-------- ENTRIES PROVIDED --------

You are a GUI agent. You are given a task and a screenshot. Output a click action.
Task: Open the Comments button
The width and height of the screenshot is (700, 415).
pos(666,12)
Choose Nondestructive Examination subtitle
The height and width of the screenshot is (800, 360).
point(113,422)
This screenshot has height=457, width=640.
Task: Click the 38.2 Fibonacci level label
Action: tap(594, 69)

--------

EXERCISE DETAILS: For this exercise, write out all of the data exactly.

TASK ANSWER:
You are a GUI agent. You are given a task and a screenshot. Output a click action.
Task: Open the Comments button
The width and height of the screenshot is (700, 415).
pos(666,12)
Choose Nondestructive Examination subtitle
The height and width of the screenshot is (800, 360).
point(113,422)
This screenshot has height=457, width=640.
Task: Click the 38.2 Fibonacci level label
Action: tap(594, 69)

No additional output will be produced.